Do it asap, that child deserves a life free from experiencing and witnessing violence.

ApolloandDaphne · 18/09/2018 09:17

I am a SW and i say you absolutely have an obligation to call SS with this information. In Scotland we promote the 'It's everybody's job to make sure I'm alright' agenda for events such as these.

PurpleMac · 18/09/2018 09:18

Any personal fall out is completely irrelevant when it comes to a child's safety. Please please report.

drspouse · 18/09/2018 09:19

Is the daughter at your children's school? Or do you know her through another organisation with safeguarding responsibilities?
If so, report to them AND SS.

RedNex · 18/09/2018 09:20

Is the daughter at your children's school? Or do you know her through another organisation with safeguarding responsibilities?

No, she's a distant family member.

OP posts:
Ohyesiam · 18/09/2018 09:25

Talk it through with nspcc who know about reporting anonymously, or weather you could go through the school who hav a duty to pass on report.

MiniTheMinx · 18/09/2018 09:28

You can remain anonymous, or you can give your details so that if you have any further concerns or sw need to ask for further information this is easier. Ask for them not to mention your name or implicate you in this. They won't pass on your name.
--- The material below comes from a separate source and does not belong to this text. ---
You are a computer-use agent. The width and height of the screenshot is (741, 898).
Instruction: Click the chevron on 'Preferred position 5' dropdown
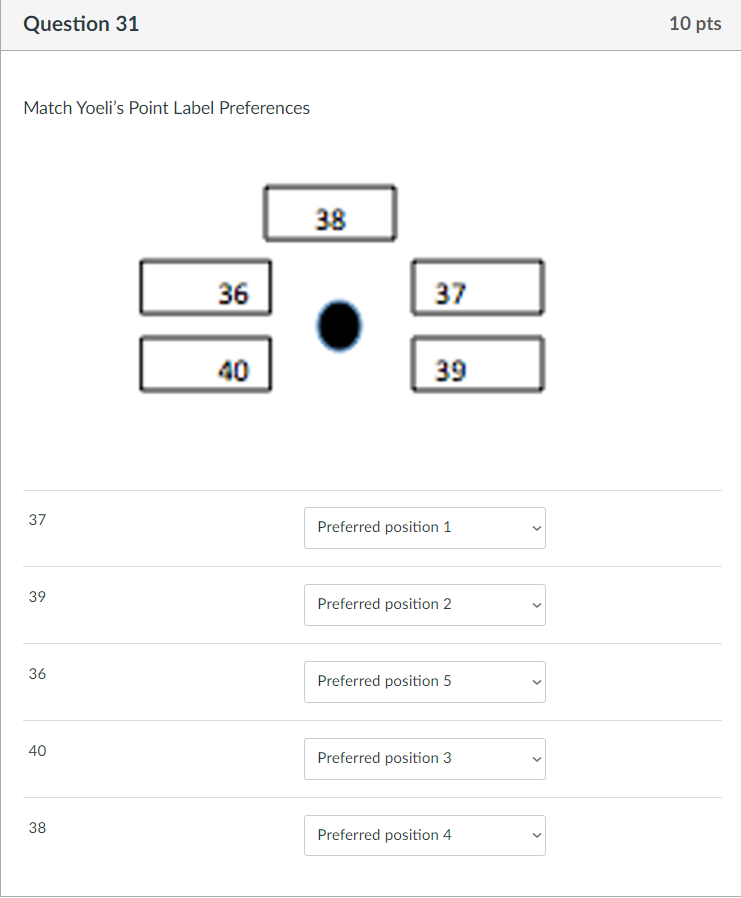point(536,682)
I think you absolutely do have a responsibility to report. Safeguarding is the responsibility of all of us not just statutory agencies.

RedNex · 18/09/2018 09:44

Thank you everyone. I'm going to give them a call Smile

OP posts:
differentnameforthis · 18/09/2018 10:58

SIK - Someone I know....

PipsM · 18/09/2018 11:05

You can often make reports to SS online if you prefer (think you can do so anonymously) but do do it. Just google safeguarding and the area they live in for the details of how to report.

They will take it very seriously. As PP said it safeguarding is everyone’s responsibility and you are doing the right thing for the child involved.

Borntobeamum · 18/09/2018 12:22

Im Disappointed that you even have to ask!
All children should be protected and this man has FORM for child abuse.